EXERCISE GOAL: Exactly as written, transcribe each record below.

(Records from a data collection)
*** Block opens ***

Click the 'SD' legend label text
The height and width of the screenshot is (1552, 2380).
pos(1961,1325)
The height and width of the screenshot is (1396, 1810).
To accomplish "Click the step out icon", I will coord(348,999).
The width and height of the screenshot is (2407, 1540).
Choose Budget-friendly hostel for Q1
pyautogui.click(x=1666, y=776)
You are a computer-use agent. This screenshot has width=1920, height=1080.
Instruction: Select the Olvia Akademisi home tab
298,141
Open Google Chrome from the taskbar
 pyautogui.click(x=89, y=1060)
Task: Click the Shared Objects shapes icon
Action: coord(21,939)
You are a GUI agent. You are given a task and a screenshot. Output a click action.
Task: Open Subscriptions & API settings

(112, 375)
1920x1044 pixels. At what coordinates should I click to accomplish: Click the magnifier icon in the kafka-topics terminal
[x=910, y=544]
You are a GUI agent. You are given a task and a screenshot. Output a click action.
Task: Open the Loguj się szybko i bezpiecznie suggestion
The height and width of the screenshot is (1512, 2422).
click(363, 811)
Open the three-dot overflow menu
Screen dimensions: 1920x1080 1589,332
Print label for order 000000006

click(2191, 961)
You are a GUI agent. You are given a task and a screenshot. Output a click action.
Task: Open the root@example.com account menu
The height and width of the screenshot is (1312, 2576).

*** Block closes ***

SOLUTION TO THIS EXERCISE:
Click the 'SD' legend label text
The height and width of the screenshot is (1552, 2380).
pos(1961,1325)
The height and width of the screenshot is (1396, 1810).
To accomplish "Click the step out icon", I will coord(348,999).
The width and height of the screenshot is (2407, 1540).
Choose Budget-friendly hostel for Q1
pyautogui.click(x=1666, y=776)
You are a computer-use agent. This screenshot has width=1920, height=1080.
Instruction: Select the Olvia Akademisi home tab
298,141
Open Google Chrome from the taskbar
 pyautogui.click(x=89, y=1060)
Task: Click the Shared Objects shapes icon
Action: coord(21,939)
You are a GUI agent. You are given a task and a screenshot. Output a click action.
Task: Open Subscriptions & API settings

(112, 375)
1920x1044 pixels. At what coordinates should I click to accomplish: Click the magnifier icon in the kafka-topics terminal
[x=910, y=544]
You are a GUI agent. You are given a task and a screenshot. Output a click action.
Task: Open the Loguj się szybko i bezpiecznie suggestion
The height and width of the screenshot is (1512, 2422).
click(363, 811)
Open the three-dot overflow menu
Screen dimensions: 1920x1080 1589,332
Print label for order 000000006

click(2191, 961)
You are a GUI agent. You are given a task and a screenshot. Output a click action.
Task: Open the root@example.com account menu
The height and width of the screenshot is (1312, 2576).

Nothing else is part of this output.